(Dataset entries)
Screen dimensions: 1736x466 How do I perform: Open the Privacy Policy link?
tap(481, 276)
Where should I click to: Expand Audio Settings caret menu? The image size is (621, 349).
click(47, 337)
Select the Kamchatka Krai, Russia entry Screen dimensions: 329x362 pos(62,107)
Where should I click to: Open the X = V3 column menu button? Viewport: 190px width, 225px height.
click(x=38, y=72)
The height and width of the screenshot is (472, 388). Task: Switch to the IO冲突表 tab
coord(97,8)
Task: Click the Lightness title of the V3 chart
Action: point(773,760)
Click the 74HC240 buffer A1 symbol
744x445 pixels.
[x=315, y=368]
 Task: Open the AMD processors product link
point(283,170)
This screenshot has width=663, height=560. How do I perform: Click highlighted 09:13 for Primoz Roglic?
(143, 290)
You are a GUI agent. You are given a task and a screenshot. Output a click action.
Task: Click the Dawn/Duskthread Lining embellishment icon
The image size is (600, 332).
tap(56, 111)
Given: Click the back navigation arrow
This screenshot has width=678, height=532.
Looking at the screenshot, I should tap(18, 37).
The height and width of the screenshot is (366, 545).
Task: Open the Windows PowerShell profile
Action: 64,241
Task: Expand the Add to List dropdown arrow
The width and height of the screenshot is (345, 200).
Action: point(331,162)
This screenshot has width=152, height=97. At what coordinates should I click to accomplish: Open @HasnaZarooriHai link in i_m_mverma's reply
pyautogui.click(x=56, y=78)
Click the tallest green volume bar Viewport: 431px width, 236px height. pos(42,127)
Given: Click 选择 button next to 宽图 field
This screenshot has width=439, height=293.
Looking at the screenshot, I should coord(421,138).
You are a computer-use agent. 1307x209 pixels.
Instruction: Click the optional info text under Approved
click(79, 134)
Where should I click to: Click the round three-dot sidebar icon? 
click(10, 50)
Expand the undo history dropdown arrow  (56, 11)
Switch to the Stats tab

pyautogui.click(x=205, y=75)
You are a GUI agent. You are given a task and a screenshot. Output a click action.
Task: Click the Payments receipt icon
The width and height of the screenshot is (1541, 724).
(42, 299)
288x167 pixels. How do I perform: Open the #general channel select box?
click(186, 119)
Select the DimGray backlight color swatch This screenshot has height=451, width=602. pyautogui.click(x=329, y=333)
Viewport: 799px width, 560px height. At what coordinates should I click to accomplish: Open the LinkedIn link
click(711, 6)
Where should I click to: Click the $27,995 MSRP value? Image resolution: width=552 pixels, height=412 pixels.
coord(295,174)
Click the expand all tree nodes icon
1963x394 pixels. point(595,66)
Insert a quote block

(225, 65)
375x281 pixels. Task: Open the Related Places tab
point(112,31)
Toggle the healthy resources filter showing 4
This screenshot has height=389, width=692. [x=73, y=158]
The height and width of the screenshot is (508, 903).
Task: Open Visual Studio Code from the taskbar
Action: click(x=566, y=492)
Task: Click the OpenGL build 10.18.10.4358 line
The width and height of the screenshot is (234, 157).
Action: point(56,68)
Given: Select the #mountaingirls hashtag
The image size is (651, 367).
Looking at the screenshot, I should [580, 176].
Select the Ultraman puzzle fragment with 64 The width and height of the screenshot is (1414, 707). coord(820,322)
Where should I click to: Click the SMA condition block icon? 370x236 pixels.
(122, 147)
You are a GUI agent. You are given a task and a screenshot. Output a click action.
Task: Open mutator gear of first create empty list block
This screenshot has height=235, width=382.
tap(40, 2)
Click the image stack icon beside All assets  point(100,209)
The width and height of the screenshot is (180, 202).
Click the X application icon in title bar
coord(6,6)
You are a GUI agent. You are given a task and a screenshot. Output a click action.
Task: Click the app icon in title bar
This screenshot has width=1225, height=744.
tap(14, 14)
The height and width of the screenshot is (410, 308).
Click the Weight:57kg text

> **ASSIGNMENT**
Write out, from the lines above, only those from the line with "288x167 pixels. How" to the line with "Select the DimGray", exactly as given, including the first and the last.

> **OUTPUT FOR THIS TASK**
288x167 pixels. How do I perform: Open the #general channel select box?
click(186, 119)
Select the DimGray backlight color swatch This screenshot has height=451, width=602. pyautogui.click(x=329, y=333)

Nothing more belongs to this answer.